WHAT IS EXPECTED
Give only the number of lines in the records that include the string "height".

RECORDS FOR THIS EXERCISE
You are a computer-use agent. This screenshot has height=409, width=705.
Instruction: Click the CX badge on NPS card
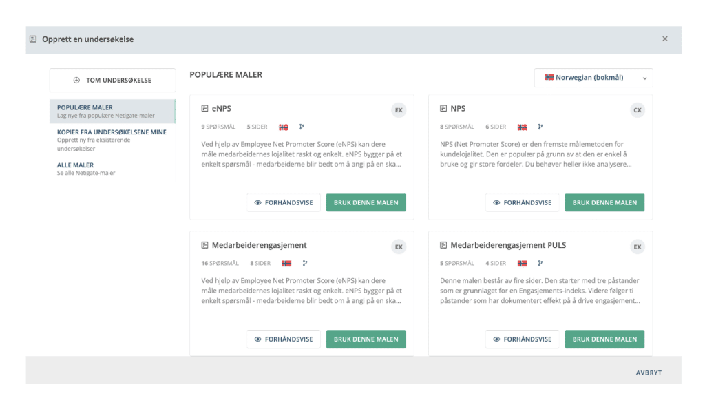coord(638,110)
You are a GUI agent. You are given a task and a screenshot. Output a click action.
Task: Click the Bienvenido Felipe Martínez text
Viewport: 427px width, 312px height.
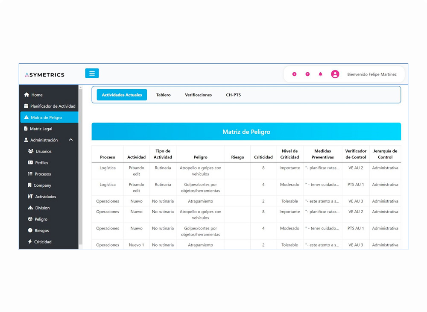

ANSWER TO THIS TASK
2